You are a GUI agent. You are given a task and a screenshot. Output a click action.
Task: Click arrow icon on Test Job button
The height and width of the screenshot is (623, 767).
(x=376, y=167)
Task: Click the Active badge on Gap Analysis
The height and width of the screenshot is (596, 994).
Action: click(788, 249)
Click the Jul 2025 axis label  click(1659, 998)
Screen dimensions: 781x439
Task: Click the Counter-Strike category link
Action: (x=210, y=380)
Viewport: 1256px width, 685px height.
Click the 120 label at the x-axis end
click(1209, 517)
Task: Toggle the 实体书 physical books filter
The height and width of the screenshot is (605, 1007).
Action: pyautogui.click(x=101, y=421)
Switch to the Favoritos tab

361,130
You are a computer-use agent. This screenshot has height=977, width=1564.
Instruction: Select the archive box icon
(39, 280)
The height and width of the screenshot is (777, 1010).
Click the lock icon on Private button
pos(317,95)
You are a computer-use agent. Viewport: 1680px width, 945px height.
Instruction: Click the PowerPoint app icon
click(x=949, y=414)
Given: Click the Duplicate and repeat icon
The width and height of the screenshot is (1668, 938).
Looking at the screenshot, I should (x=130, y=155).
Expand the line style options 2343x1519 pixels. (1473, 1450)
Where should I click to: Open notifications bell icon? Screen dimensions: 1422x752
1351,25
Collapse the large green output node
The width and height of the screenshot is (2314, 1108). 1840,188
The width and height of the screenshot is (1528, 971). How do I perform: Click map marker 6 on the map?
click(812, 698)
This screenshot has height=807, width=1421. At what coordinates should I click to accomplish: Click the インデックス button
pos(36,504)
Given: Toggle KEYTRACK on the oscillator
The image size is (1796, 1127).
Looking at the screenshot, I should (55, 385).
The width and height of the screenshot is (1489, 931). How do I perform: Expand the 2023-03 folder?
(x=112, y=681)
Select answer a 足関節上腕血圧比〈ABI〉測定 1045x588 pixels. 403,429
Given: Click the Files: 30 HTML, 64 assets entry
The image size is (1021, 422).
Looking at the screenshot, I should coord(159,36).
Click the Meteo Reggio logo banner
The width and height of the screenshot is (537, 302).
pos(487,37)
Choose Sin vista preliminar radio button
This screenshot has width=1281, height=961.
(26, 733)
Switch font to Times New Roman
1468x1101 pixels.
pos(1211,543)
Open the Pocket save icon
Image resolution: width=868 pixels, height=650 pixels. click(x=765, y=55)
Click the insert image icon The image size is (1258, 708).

-------

> **Description of the task**
Provide the number of lines holding the word "Viewport" within the material, without any other text.

> **Exercise solution**
2